GradientCI

Set up continuous integration between your GitHub repository and Gradient
gradientci logo

Set Up GradientCI

Creating a GradientCI Project via the Paperspace Console

To create a Gradient Project with continuous integration powered by GradientCI and GitHub:

  1. Install the GradientCI GitHub app on your repository. (GitHub Admin privilege is required.)

  2. Navigate to the Projects page.

  3. Click Create Project.

  4. Select GitHub Project.

  5. Grant Paperspace access to your GitHub repos via OAuth.

  6. Confirm a repo with GradientCI installed for your new Gradient° Project.

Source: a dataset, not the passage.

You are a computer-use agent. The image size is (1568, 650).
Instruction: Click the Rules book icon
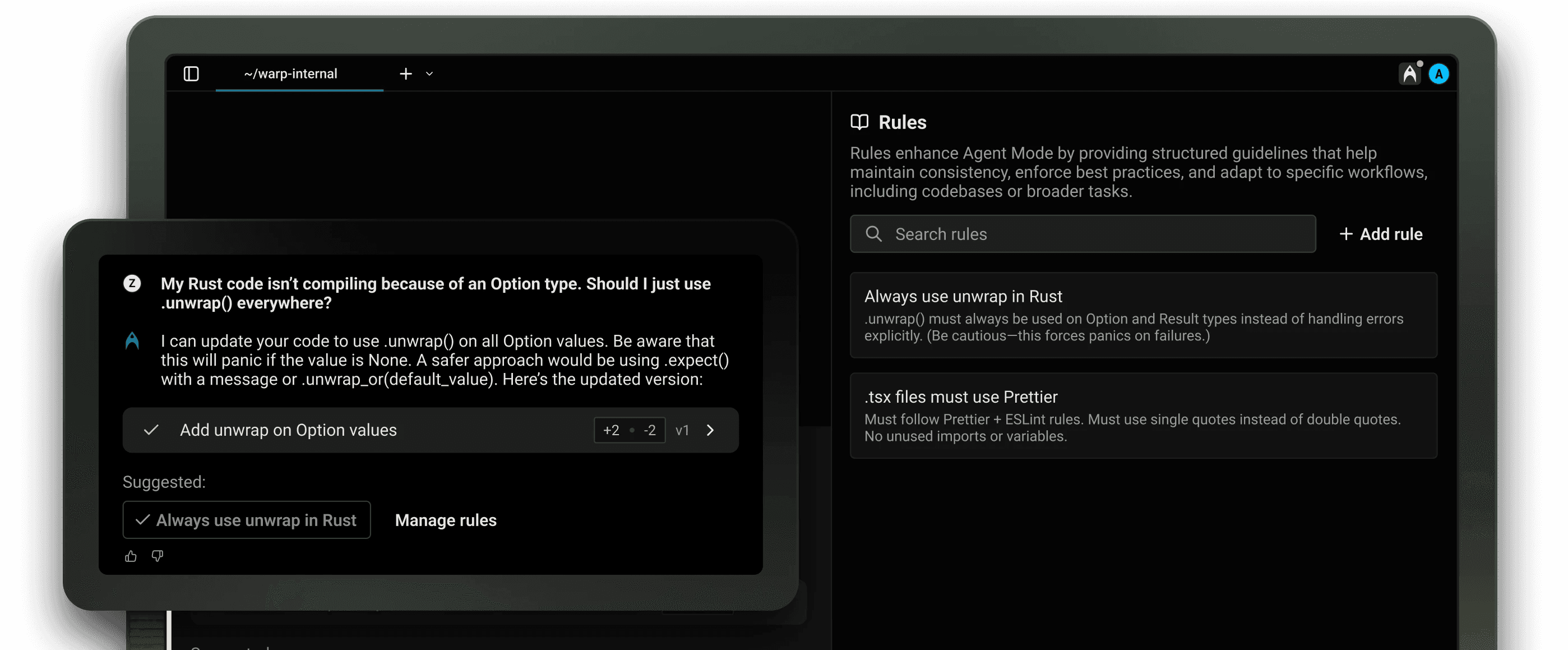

Configure GradientCI Settings

To set up GradientCI, our continuous integration service, include a directory in your GitHub repository called .ps_project with a configuration file config.yaml. This file must exist on your default branch (typically master) in GitHub. We do not yet read the configuration from pull-requests or alternative branches.

Template

# .ps_project/config.yaml:
version: 1
project: "project-handle"
experiment: "experiment-name" # [optional, default:<repo name>]
type: "experiment-type" # [single|multi-grpc|multi-mpi]
ports: "5000" # [optional, default:5000]
paths: # [optional]
workdir: "/path/to/workdir"
artifacts: "/path/to/artifacts"
model: # [optional]
type: "model-type" [ex: Tensorflow|ONNX]
path: "/path/to/model"
worker:
container: "tensorflow/tensorflow:1.8.0-gpu"
command: "nvidia-smi"
machine-type: "K80"
count: 1 # [required for multi-node]
parameter-server: # [required for multi-node]
container: "tensorflow/tensorflow:1.8.0-gpu"
command: "nvidia-smi"
machine-type: "K80"
count: 1
checks: # [optional]
tensorflow:loss:
target: 0.0..0.5
aggregate: "mean"
defaults: # [optional]
precision: 3

Metrics Checks

Our GradientCI service can help you from degrading your model. When we run an experiment based on a code change, we can check properties of the experiment and forward those results to GitHub. GitHub uses these statuses to prevent pull requests that degrade your model from merging. We will automatically report whether the experiment ran without error as the status gradientci. You may configure additional checks for metrics that are generated by your experiment under the checks key in your config.yaml. Currently, we only support scalar metrics coming from TensorFlow generated summaries.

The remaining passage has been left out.